Fox News host Tucker Carlson analyzes the outcome of the 2022 midterm election and how the GOP should move forward on Wednesday's "Tucker Carlson Tonight."

What exactly happened in yesterday's midterm elections? Well, we wish you could tell you with some precision. That's our job, but we can't, because in a number of key races around the country, we still don't have a vote total. In Arizona, for example, there is no declared winner in the Senate race or in the governor's race. At this point, it seems likely that both Kari Lake and Blake Masters will win. We'll be speaking to Kari Lake in just a minute about that, but according to news reports, the official results may not be in for more than a month. A month! 

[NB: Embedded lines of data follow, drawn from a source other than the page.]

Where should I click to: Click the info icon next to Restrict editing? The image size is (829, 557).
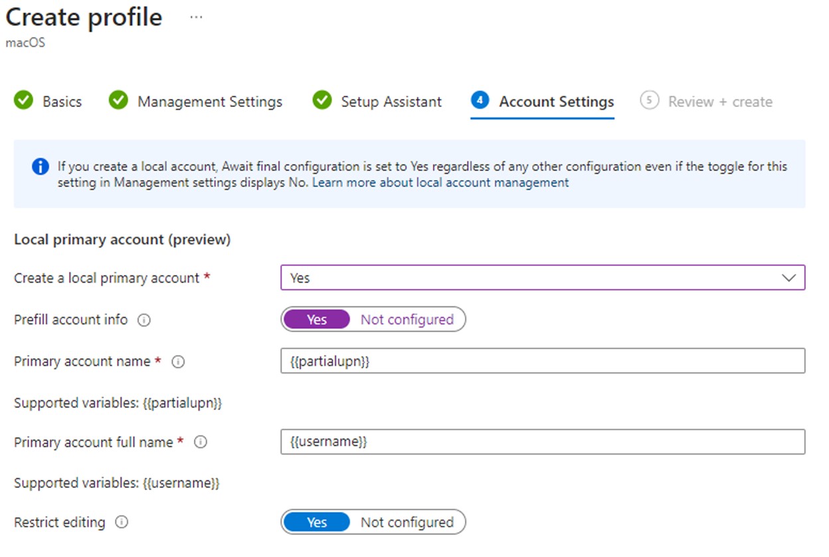pyautogui.click(x=122, y=523)
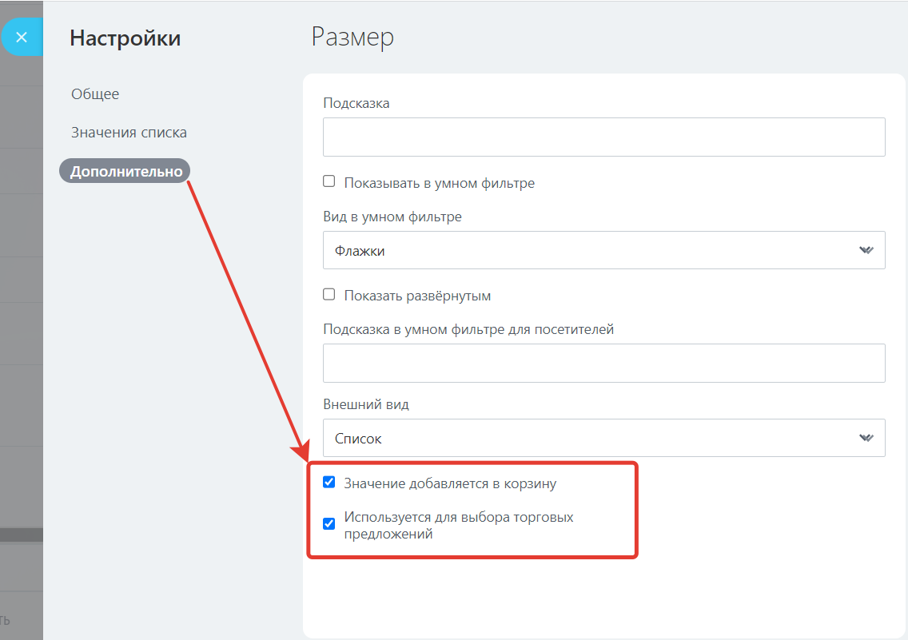Click the Подсказка в умном фильтре для посетителей input

[x=603, y=363]
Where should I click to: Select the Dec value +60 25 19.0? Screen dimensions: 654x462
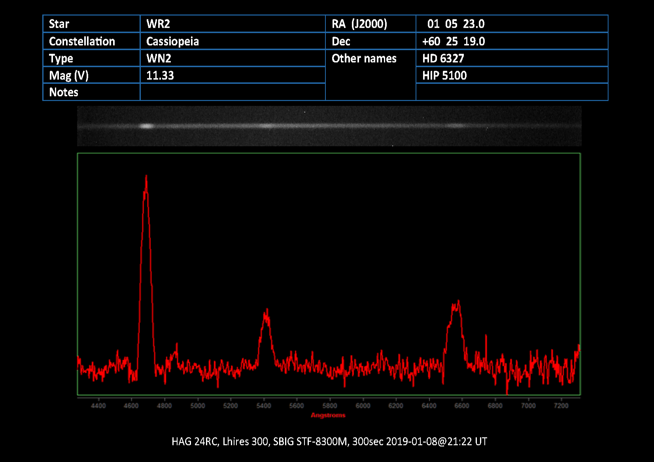click(x=454, y=41)
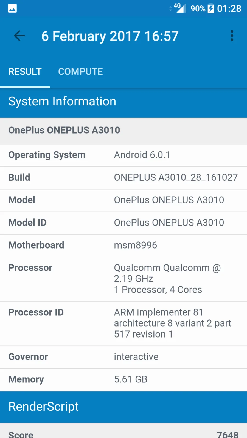Tap the 4G signal indicator
247x438 pixels.
click(180, 8)
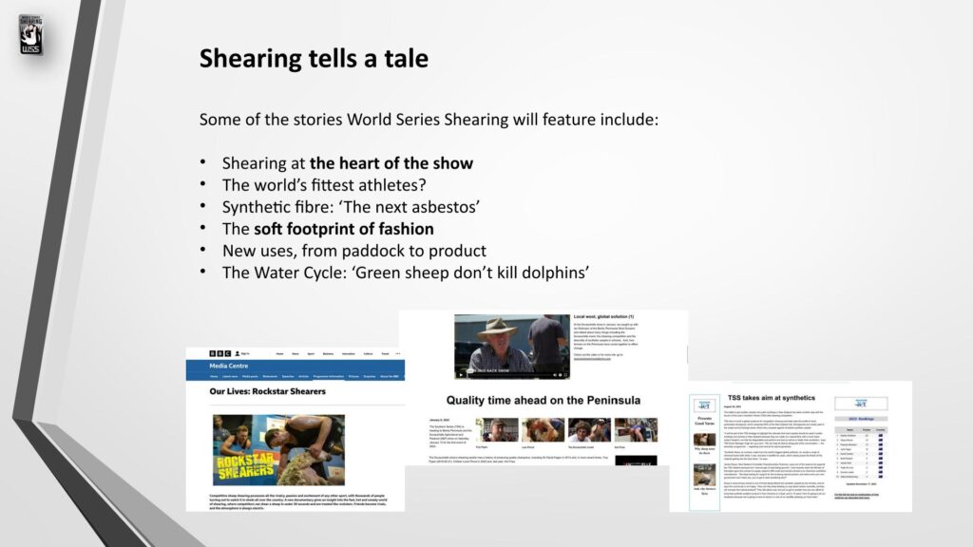The height and width of the screenshot is (547, 973).
Task: Click the BBC sign-in person icon
Action: click(x=238, y=352)
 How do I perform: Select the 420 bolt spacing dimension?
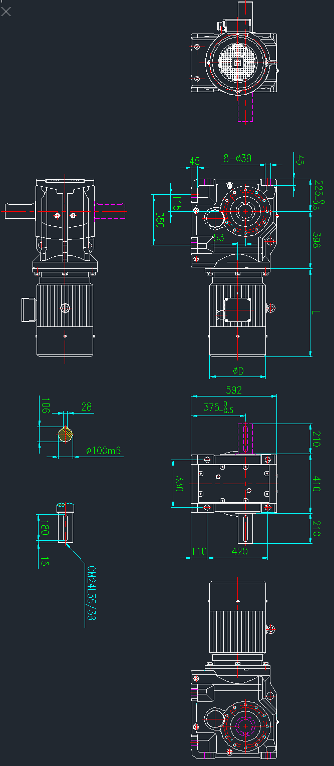tap(240, 552)
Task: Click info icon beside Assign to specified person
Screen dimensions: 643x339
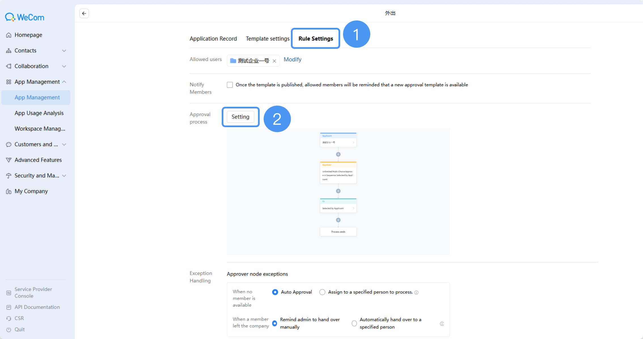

Officials in Arizona told CNBC today that they are "prepared to work through Thanksgiving and possibly Christmas as well." That means results by New Year’s in a race that was held in early November. That seems late. How late is it? Well, by comparison, the results of the 1862 midterm elections, which were tabulated by candlelight without machines or even electricity in the middle of a raging civil war, were clear before the end of the week. That was the entire country. Arizona is a single state, which, by the way, is a fraction of the size of Florida, which, as you may have noticed, counted its votes in less than a day—so did Brazil, an entire country.

That seems embarrassing, if not like a full-blown emergency. Counting the votes isn't some added extra you get from government if they have a surplus, like fighting climate change or bringing equity. Counting the votes is a core function of government, along with law enforcement, maintaining the roads and keeping the border secure. Efficient elections are the reason you pay taxes, but Arizona doesn't seem to have them. Why is that? Don't ask, commands CNN. If you've got questions about this or any other election, no unauthorized questions. Instead, watch CNN or if you don't have cable, simply trust your local officials.  

JOHN KING, CNN CHIEF NATIONAL CORRESPONDENT: You see, that's our first votes and that's the wonder of democracy, whether you're a Democrat or a Republican and I wanted to point that out to be a little bit of the crank in the room following Brianna there. Stay off social media, people, if you're trying to figure out, "Are there really issues with voting?" Trust your local officials. Trust us here. Trust a news source that you know and trust to be honest about this. They're doing their job and they're doing it right.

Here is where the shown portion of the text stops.